Look below for the line with "You are a computer-use agent." and the line with "Given: Click the Chest column header". Copy exactly those two lines and every line between, but not the pictures.

**Exercise input**
===============

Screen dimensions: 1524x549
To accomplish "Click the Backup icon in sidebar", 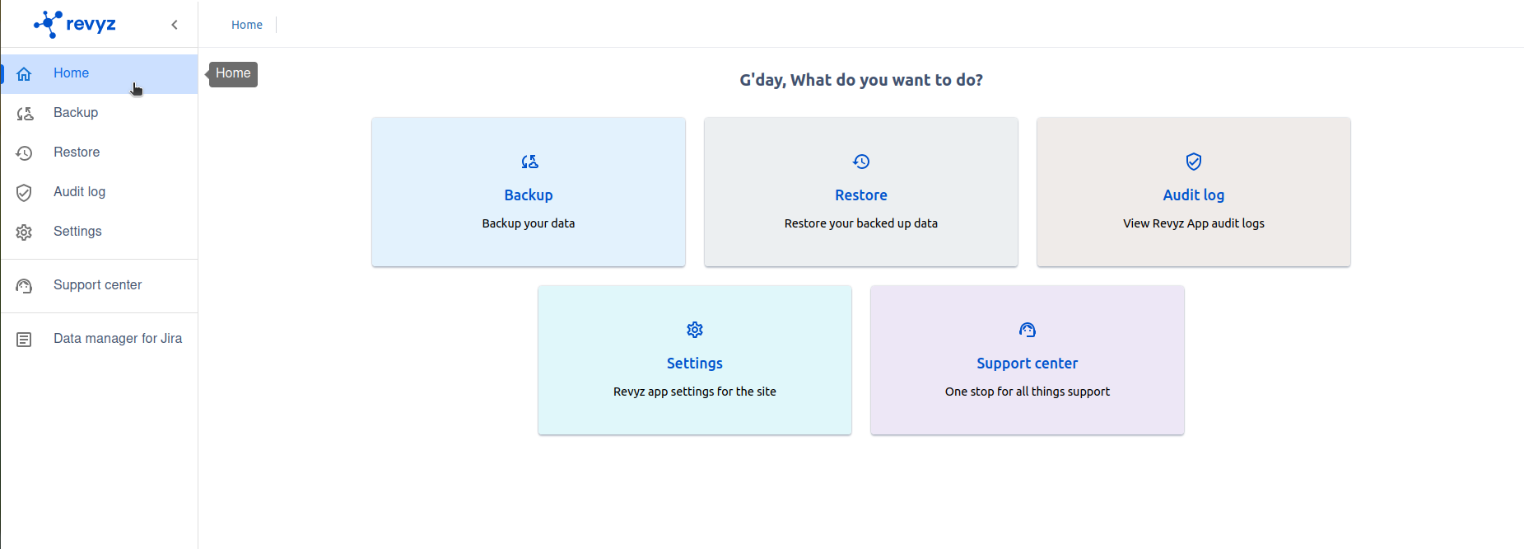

===============

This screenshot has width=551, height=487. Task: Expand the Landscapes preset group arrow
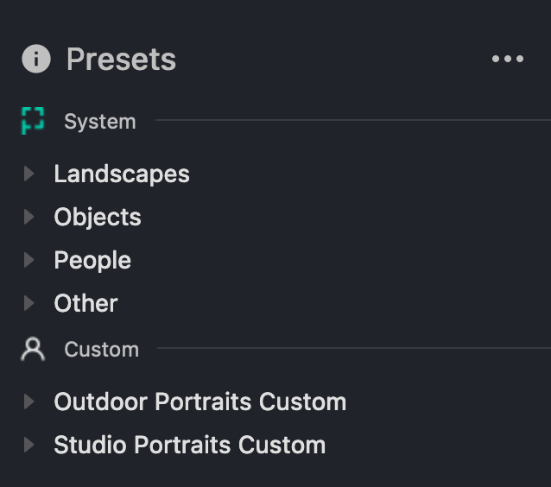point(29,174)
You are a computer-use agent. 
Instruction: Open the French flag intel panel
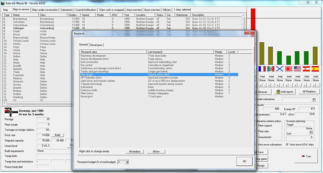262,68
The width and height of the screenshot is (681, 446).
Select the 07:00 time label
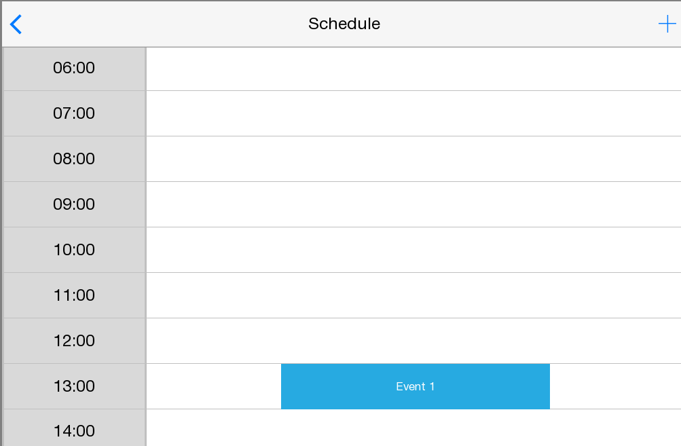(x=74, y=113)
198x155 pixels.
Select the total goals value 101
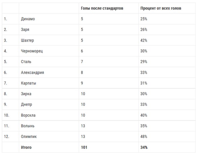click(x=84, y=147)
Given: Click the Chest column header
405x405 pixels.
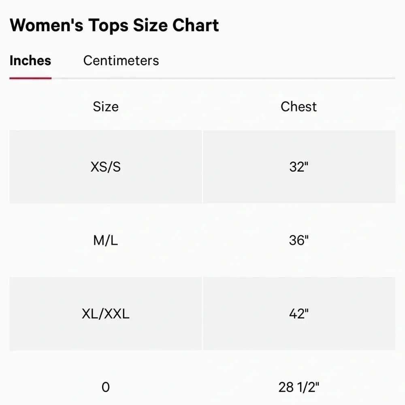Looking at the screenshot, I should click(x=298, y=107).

===============

**Response box**
You are a computer-use agent. 
Instruction: Open the French flag intel panel
262,68
The width and height of the screenshot is (681, 446).
Select the 07:00 time label
(x=74, y=113)
198x155 pixels.
Select the total goals value 101
click(x=84, y=147)
Given: Click the Chest column header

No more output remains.